> _WORK INSTRUCTIONS_: Reproduce each of the following entries verbatim, preserving every character, space, and line break.

> _DATA FOR THE TASK_:
· · · ·
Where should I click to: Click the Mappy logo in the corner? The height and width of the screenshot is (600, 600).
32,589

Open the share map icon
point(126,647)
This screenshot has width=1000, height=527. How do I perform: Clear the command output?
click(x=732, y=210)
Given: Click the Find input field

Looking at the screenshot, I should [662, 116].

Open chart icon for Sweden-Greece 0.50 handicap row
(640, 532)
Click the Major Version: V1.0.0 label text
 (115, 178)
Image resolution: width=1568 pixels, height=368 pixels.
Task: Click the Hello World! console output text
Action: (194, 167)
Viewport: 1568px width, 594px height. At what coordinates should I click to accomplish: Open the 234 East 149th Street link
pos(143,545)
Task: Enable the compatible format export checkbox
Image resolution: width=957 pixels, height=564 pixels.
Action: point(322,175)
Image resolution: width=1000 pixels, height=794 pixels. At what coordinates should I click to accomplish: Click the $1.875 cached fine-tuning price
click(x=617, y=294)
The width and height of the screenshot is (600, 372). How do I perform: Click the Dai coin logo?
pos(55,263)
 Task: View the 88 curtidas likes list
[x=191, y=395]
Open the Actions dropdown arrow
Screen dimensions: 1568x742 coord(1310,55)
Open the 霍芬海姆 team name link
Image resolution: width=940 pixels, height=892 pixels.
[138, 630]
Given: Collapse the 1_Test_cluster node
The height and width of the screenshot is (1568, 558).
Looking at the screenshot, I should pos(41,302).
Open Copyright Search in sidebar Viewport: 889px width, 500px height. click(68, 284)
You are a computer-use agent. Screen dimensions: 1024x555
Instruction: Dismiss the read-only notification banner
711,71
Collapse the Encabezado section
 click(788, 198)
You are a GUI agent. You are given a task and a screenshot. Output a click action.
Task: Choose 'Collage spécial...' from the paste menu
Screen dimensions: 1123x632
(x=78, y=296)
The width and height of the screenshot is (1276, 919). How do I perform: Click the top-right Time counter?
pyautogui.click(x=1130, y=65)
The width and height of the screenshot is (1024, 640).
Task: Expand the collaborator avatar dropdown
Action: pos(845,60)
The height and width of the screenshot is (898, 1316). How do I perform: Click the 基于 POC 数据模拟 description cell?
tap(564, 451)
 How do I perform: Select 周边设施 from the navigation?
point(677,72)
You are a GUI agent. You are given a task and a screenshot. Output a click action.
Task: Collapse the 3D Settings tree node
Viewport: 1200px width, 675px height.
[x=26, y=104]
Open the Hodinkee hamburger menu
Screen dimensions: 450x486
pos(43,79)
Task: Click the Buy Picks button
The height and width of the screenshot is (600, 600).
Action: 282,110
· · · ·
> _RESULT FOR THIS EXERCISE_:
Where should I click to: Click the Mappy logo in the corner? The height and width of the screenshot is (600, 600).
32,589

Open the share map icon
point(126,647)
This screenshot has width=1000, height=527. How do I perform: Clear the command output?
click(x=732, y=210)
Given: Click the Find input field

Looking at the screenshot, I should [662, 116].

Open chart icon for Sweden-Greece 0.50 handicap row
(640, 532)
Click the Major Version: V1.0.0 label text
 (115, 178)
Image resolution: width=1568 pixels, height=368 pixels.
Task: Click the Hello World! console output text
Action: (194, 167)
Viewport: 1568px width, 594px height. At what coordinates should I click to accomplish: Open the 234 East 149th Street link
pos(143,545)
Task: Enable the compatible format export checkbox
Image resolution: width=957 pixels, height=564 pixels.
Action: point(322,175)
Image resolution: width=1000 pixels, height=794 pixels. At what coordinates should I click to accomplish: Click the $1.875 cached fine-tuning price
click(x=617, y=294)
The width and height of the screenshot is (600, 372). How do I perform: Click the Dai coin logo?
pos(55,263)
 Task: View the 88 curtidas likes list
[x=191, y=395]
Open the Actions dropdown arrow
Screen dimensions: 1568x742 coord(1310,55)
Open the 霍芬海姆 team name link
Image resolution: width=940 pixels, height=892 pixels.
[138, 630]
Given: Collapse the 1_Test_cluster node
The height and width of the screenshot is (1568, 558).
Looking at the screenshot, I should pos(41,302).
Open Copyright Search in sidebar Viewport: 889px width, 500px height. click(68, 284)
You are a computer-use agent. Screen dimensions: 1024x555
Instruction: Dismiss the read-only notification banner
711,71
Collapse the Encabezado section
 click(788, 198)
You are a GUI agent. You are given a task and a screenshot. Output a click action.
Task: Choose 'Collage spécial...' from the paste menu
Screen dimensions: 1123x632
(x=78, y=296)
The width and height of the screenshot is (1276, 919). How do I perform: Click the top-right Time counter?
pyautogui.click(x=1130, y=65)
The width and height of the screenshot is (1024, 640).
Task: Expand the collaborator avatar dropdown
Action: pos(845,60)
The height and width of the screenshot is (898, 1316). How do I perform: Click the 基于 POC 数据模拟 description cell?
tap(564, 451)
 How do I perform: Select 周边设施 from the navigation?
point(677,72)
You are a GUI agent. You are given a task and a screenshot. Output a click action.
Task: Collapse the 3D Settings tree node
Viewport: 1200px width, 675px height.
[x=26, y=104]
Open the Hodinkee hamburger menu
Screen dimensions: 450x486
pos(43,79)
Task: Click the Buy Picks button
The height and width of the screenshot is (600, 600).
Action: 282,110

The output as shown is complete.